Data suggests that social unrest in China has increased in correlation with incel count. I would count that as supporting evidence for the theory above. But you're saying, correct me if I'm wrong, that, because the initial rate of unrest was so low, and the increase didn't push that rate above that of other countries, incels cannot be a causal factor in unrest?

Help me understand where we disagree here. What part of ´inability to start a family->unhappiness->social unrest' do you think is questionable?


You don't seem to realize is that you have a theory X -> Y and I can find some X for which X -> Y is false, then the theory is false.

Regardless of the theory.

I have found such X. In principle you agree, but you want to save your theory so you say "Well, if X and not Z then Y!" and that explains my counter example because my group probably had Z.

Here Z being the racist idea that Asian people are less violent than others and that that's why social unrest hasn't erupted in their countries.

You might be right. But then your theory is "inability to start a family and non-asian -> social unrest." Clearly, not the same as "inability to start a family -> social unrest."


The theory is that an increase in X causes an increase in Y. You've pointed out cases that have a high X and low Y as counterpoints. But in order to make the point you're making you need to provide evidence that increases in X have not lead to increases in Y, so we can control for initial X.
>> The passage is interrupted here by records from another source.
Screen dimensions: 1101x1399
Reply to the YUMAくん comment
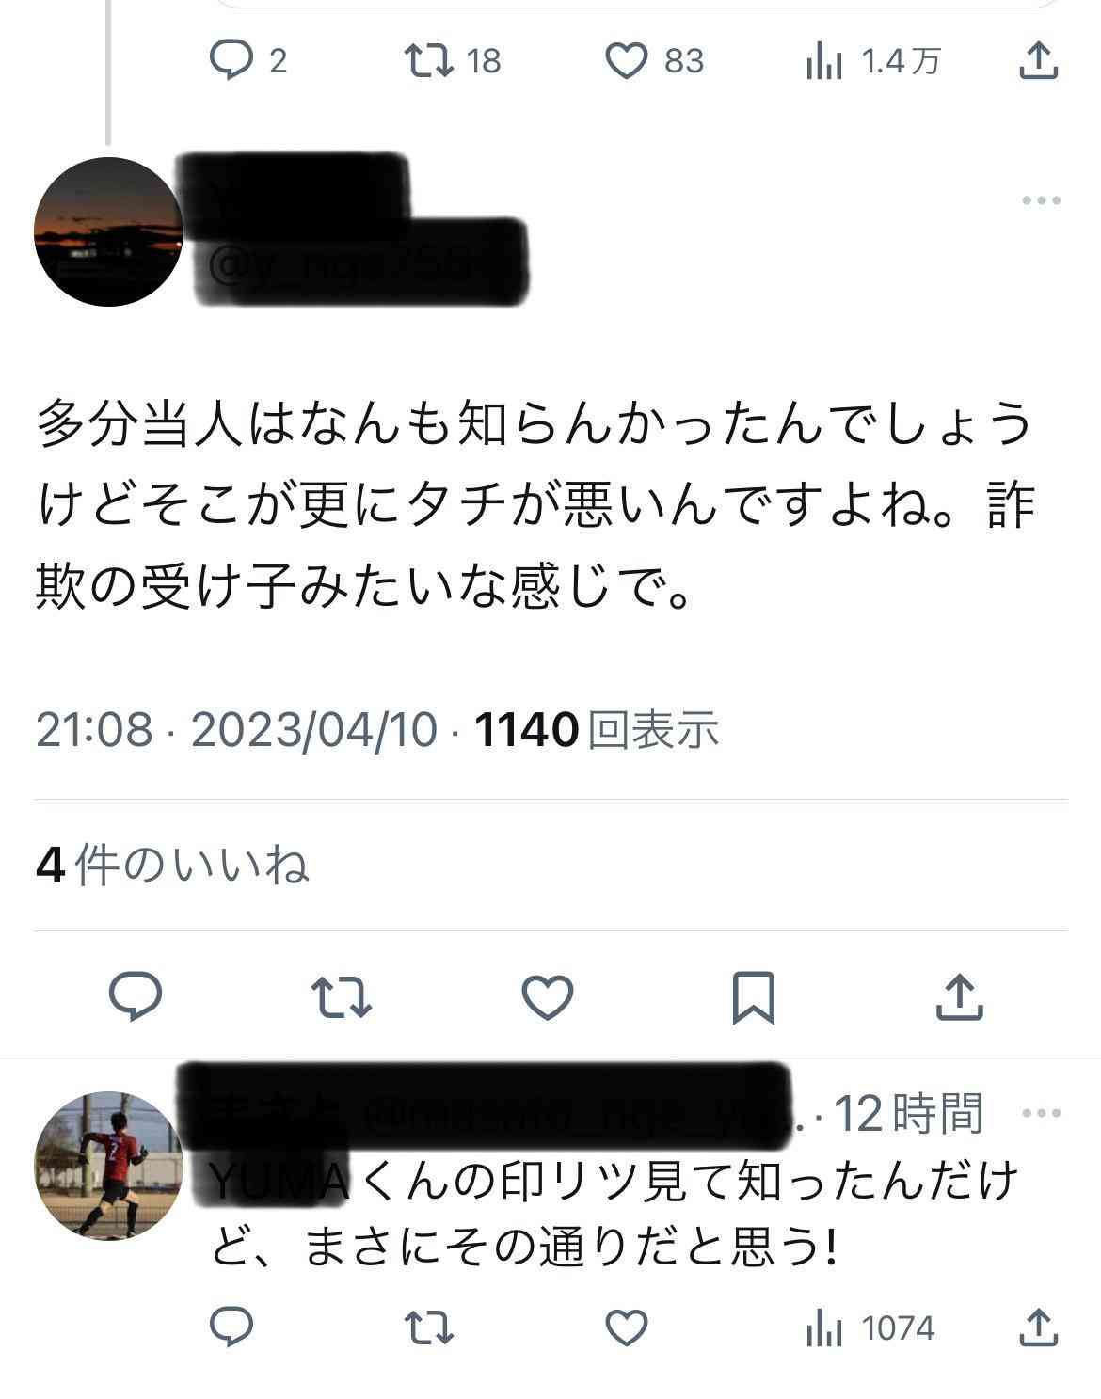click(231, 1327)
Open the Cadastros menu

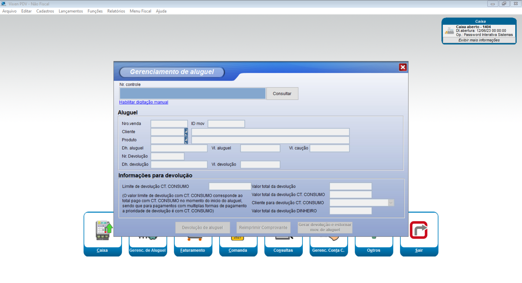pyautogui.click(x=45, y=11)
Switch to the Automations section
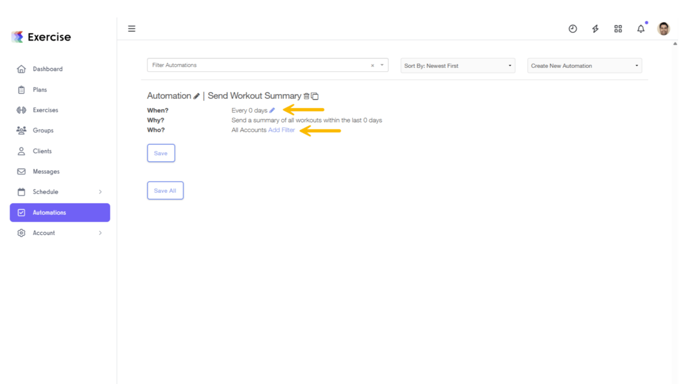682x384 pixels. [x=50, y=212]
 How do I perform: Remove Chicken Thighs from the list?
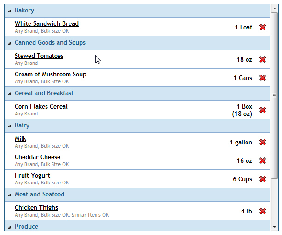tap(263, 211)
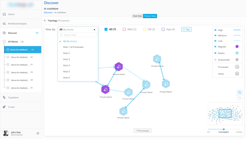248x141 pixels.
Task: Collapse the Filter By hosts dropdown
Action: click(94, 30)
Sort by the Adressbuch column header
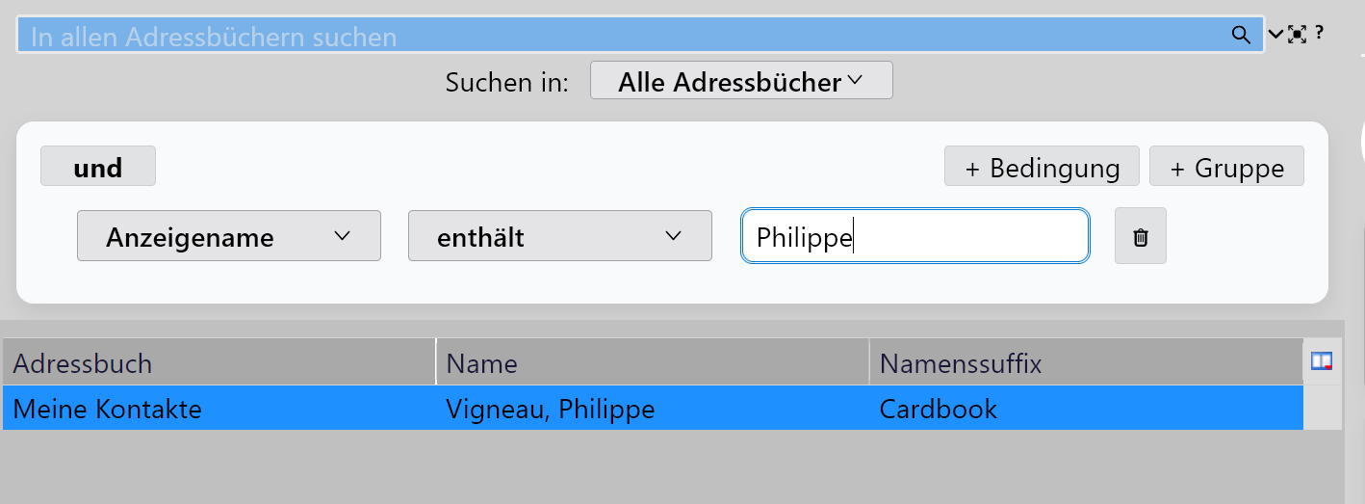 pos(219,363)
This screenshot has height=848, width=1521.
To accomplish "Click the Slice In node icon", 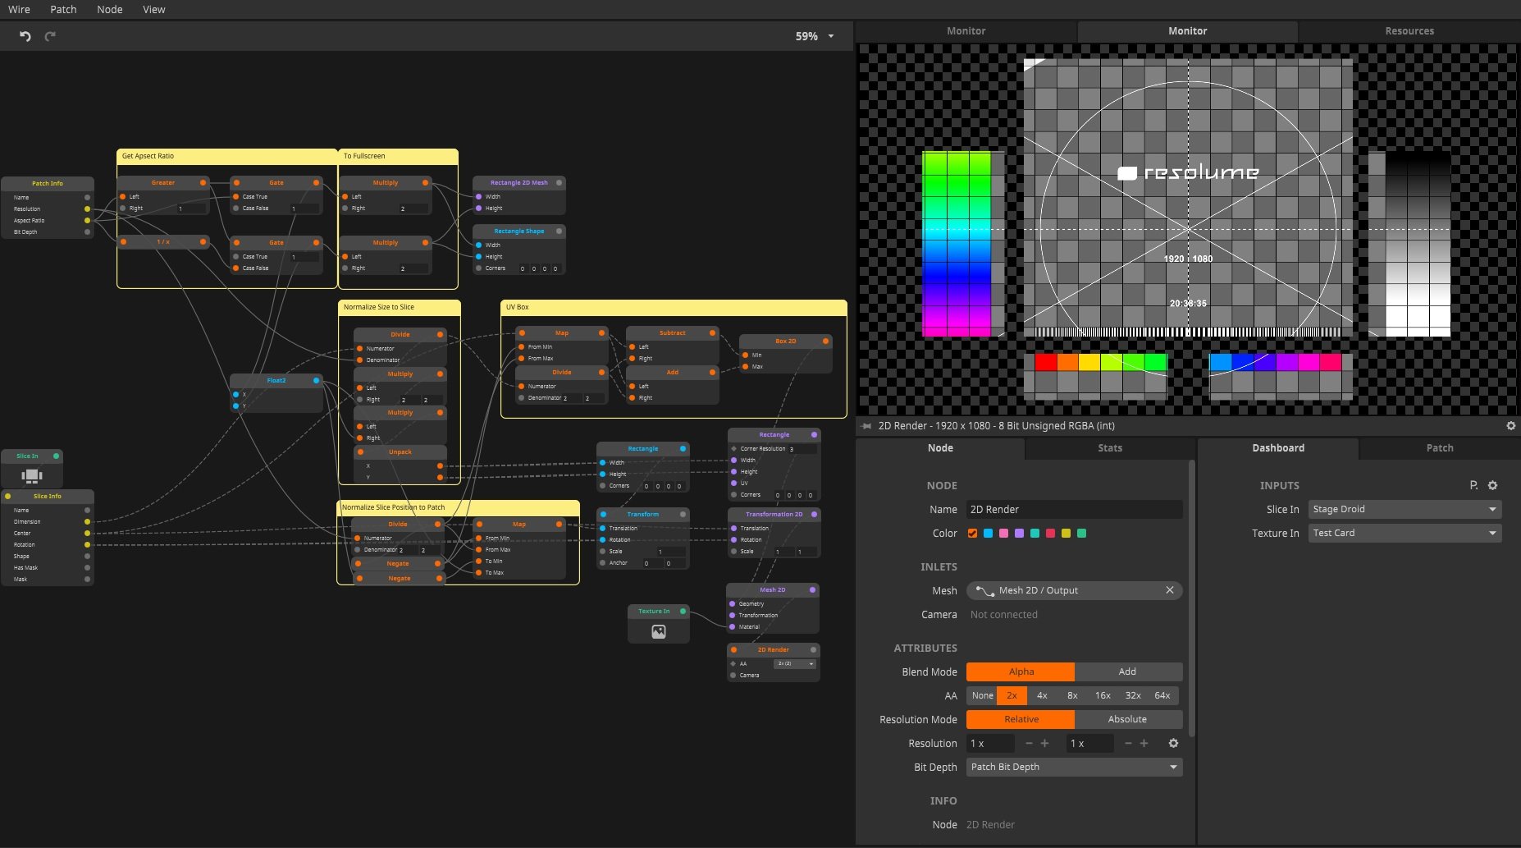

Back to cancer, heavy smokers who did not develop cancer are an example of some X for which X->Y is false. Like you said, you would need to take a random sample of cases and see whether Y correlates with X against a control group.

You introduced the concept of Asian countries having lower rates of social unrest, and I have never said this is related to race at all. Perhaps you are reading into the genetic confound in the cancer example, but it was just intended as an example of a confound within the analogy. There are plenty of differences between life in these countries and elsewhere that can act as confounds.